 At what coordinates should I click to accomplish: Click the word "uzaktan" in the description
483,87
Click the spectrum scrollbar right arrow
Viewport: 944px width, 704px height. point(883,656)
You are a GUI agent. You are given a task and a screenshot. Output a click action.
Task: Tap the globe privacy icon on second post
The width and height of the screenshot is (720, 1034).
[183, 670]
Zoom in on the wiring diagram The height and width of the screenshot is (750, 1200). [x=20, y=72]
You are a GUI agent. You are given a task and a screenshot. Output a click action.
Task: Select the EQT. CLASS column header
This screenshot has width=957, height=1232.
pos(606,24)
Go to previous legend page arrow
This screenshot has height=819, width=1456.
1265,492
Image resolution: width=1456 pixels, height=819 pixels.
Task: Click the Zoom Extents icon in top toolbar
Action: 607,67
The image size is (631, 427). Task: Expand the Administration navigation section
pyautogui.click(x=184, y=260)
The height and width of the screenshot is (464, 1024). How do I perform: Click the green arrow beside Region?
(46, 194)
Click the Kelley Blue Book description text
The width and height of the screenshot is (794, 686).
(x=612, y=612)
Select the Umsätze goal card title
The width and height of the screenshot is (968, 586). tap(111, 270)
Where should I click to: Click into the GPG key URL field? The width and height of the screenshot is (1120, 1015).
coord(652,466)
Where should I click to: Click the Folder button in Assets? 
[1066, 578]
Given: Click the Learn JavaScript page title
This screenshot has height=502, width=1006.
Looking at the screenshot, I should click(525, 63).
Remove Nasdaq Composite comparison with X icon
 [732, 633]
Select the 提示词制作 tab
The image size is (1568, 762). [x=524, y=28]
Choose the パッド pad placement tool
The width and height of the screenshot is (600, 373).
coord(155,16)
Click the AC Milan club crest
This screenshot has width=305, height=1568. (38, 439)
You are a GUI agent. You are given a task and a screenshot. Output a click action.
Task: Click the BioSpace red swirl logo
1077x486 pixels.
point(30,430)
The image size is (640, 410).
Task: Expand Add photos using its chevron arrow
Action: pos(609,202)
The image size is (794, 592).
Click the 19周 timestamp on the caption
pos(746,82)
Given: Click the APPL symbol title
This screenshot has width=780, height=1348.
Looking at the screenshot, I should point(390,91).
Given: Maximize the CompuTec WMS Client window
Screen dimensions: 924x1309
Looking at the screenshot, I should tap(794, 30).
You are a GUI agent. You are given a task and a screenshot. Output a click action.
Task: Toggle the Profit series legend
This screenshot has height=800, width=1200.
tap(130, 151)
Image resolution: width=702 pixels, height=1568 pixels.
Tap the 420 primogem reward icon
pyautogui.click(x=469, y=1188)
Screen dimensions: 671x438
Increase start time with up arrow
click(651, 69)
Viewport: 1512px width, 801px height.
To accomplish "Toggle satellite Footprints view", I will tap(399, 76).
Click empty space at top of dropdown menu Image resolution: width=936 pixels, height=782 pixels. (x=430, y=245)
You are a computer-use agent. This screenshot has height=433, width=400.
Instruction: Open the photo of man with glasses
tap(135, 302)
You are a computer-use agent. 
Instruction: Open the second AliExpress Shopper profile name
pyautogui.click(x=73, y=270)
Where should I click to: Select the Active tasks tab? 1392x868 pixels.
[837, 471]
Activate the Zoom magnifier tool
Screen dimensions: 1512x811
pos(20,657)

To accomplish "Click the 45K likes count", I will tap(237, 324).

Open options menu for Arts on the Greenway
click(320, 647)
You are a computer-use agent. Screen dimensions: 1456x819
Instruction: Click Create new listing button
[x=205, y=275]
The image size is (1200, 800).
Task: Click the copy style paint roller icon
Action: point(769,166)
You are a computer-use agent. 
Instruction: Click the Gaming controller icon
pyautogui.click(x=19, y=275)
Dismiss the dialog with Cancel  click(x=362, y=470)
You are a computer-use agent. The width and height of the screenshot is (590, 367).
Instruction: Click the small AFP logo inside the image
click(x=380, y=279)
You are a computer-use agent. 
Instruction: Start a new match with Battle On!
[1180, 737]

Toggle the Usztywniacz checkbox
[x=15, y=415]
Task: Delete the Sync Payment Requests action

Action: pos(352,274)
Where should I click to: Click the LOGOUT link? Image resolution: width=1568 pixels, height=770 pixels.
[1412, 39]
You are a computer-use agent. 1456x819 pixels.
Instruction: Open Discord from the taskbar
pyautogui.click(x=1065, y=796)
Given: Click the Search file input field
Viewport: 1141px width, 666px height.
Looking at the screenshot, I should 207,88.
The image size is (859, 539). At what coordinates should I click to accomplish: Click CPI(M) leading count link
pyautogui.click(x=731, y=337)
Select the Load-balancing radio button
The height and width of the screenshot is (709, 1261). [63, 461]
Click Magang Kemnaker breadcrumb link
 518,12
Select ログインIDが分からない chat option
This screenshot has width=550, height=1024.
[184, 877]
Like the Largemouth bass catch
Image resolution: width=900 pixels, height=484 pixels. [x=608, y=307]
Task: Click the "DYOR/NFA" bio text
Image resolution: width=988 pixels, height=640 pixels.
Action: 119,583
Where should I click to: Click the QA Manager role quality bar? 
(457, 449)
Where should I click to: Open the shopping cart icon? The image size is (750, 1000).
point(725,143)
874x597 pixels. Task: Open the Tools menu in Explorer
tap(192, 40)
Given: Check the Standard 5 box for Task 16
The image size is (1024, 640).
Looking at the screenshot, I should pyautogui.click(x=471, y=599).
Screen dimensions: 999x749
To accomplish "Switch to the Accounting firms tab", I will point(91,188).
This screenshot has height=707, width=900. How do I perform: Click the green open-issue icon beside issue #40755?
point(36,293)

-*-*-

**REQUEST**. Reproduce all of the entries above verbatim, line for line.

**ANSWER**.
 At what coordinates should I click to accomplish: Click the word "uzaktan" in the description
483,87
Click the spectrum scrollbar right arrow
Viewport: 944px width, 704px height. point(883,656)
You are a GUI agent. You are given a task and a screenshot. Output a click action.
Task: Tap the globe privacy icon on second post
The width and height of the screenshot is (720, 1034).
[183, 670]
Zoom in on the wiring diagram The height and width of the screenshot is (750, 1200). [x=20, y=72]
You are a GUI agent. You are given a task and a screenshot. Output a click action.
Task: Select the EQT. CLASS column header
This screenshot has width=957, height=1232.
pos(606,24)
Go to previous legend page arrow
This screenshot has height=819, width=1456.
1265,492
Image resolution: width=1456 pixels, height=819 pixels.
Task: Click the Zoom Extents icon in top toolbar
Action: 607,67
The image size is (631, 427). Task: Expand the Administration navigation section
pyautogui.click(x=184, y=260)
The height and width of the screenshot is (464, 1024). How do I perform: Click the green arrow beside Region?
(46, 194)
Click the Kelley Blue Book description text
The width and height of the screenshot is (794, 686).
(x=612, y=612)
Select the Umsätze goal card title
The width and height of the screenshot is (968, 586). tap(111, 270)
Where should I click to: Click into the GPG key URL field? The width and height of the screenshot is (1120, 1015).
coord(652,466)
Where should I click to: Click the Folder button in Assets? 
[1066, 578]
Given: Click the Learn JavaScript page title
This screenshot has height=502, width=1006.
Looking at the screenshot, I should click(525, 63).
Remove Nasdaq Composite comparison with X icon
 [732, 633]
Select the 提示词制作 tab
The image size is (1568, 762). [x=524, y=28]
Choose the パッド pad placement tool
The width and height of the screenshot is (600, 373).
coord(155,16)
Click the AC Milan club crest
This screenshot has width=305, height=1568. (38, 439)
You are a GUI agent. You are given a task and a screenshot. Output a click action.
Task: Click the BioSpace red swirl logo
1077x486 pixels.
point(30,430)
The image size is (640, 410).
Task: Expand Add photos using its chevron arrow
Action: pos(609,202)
The image size is (794, 592).
Click the 19周 timestamp on the caption
pos(746,82)
Given: Click the APPL symbol title
This screenshot has width=780, height=1348.
Looking at the screenshot, I should point(390,91).
Given: Maximize the CompuTec WMS Client window
Screen dimensions: 924x1309
Looking at the screenshot, I should tap(794, 30).
You are a GUI agent. You are given a task and a screenshot. Output a click action.
Task: Toggle the Profit series legend
This screenshot has height=800, width=1200.
tap(130, 151)
Image resolution: width=702 pixels, height=1568 pixels.
Tap the 420 primogem reward icon
pyautogui.click(x=469, y=1188)
Screen dimensions: 671x438
Increase start time with up arrow
click(651, 69)
Viewport: 1512px width, 801px height.
To accomplish "Toggle satellite Footprints view", I will tap(399, 76).
Click empty space at top of dropdown menu Image resolution: width=936 pixels, height=782 pixels. (x=430, y=245)
You are a computer-use agent. This screenshot has height=433, width=400.
Instruction: Open the photo of man with glasses
tap(135, 302)
You are a computer-use agent. 
Instruction: Open the second AliExpress Shopper profile name
pyautogui.click(x=73, y=270)
Where should I click to: Select the Active tasks tab? 1392x868 pixels.
[837, 471]
Activate the Zoom magnifier tool
Screen dimensions: 1512x811
pos(20,657)

To accomplish "Click the 45K likes count", I will tap(237, 324).

Open options menu for Arts on the Greenway
click(320, 647)
You are a computer-use agent. Screen dimensions: 1456x819
Instruction: Click Create new listing button
[x=205, y=275]
The image size is (1200, 800).
Task: Click the copy style paint roller icon
Action: point(769,166)
You are a computer-use agent. 
Instruction: Click the Gaming controller icon
pyautogui.click(x=19, y=275)
Dismiss the dialog with Cancel  click(x=362, y=470)
You are a computer-use agent. The width and height of the screenshot is (590, 367).
Instruction: Click the small AFP logo inside the image
click(x=380, y=279)
You are a computer-use agent. 
Instruction: Start a new match with Battle On!
[1180, 737]

Toggle the Usztywniacz checkbox
[x=15, y=415]
Task: Delete the Sync Payment Requests action

Action: pos(352,274)
Where should I click to: Click the LOGOUT link? Image resolution: width=1568 pixels, height=770 pixels.
[1412, 39]
You are a computer-use agent. 1456x819 pixels.
Instruction: Open Discord from the taskbar
pyautogui.click(x=1065, y=796)
Given: Click the Search file input field
Viewport: 1141px width, 666px height.
Looking at the screenshot, I should 207,88.
The image size is (859, 539). At what coordinates should I click to accomplish: Click CPI(M) leading count link
pyautogui.click(x=731, y=337)
Select the Load-balancing radio button
The height and width of the screenshot is (709, 1261). [63, 461]
Click Magang Kemnaker breadcrumb link
 518,12
Select ログインIDが分からない chat option
This screenshot has width=550, height=1024.
[184, 877]
Like the Largemouth bass catch
Image resolution: width=900 pixels, height=484 pixels. [x=608, y=307]
Task: Click the "DYOR/NFA" bio text
Image resolution: width=988 pixels, height=640 pixels.
Action: 119,583
Where should I click to: Click the QA Manager role quality bar? 
(457, 449)
Where should I click to: Open the shopping cart icon? The image size is (750, 1000).
point(725,143)
874x597 pixels. Task: Open the Tools menu in Explorer
tap(192, 40)
Given: Check the Standard 5 box for Task 16
The image size is (1024, 640).
Looking at the screenshot, I should pyautogui.click(x=471, y=599).
Screen dimensions: 999x749
To accomplish "Switch to the Accounting firms tab", I will point(91,188).
This screenshot has height=707, width=900. How do I perform: Click the green open-issue icon beside issue #40755?
point(36,293)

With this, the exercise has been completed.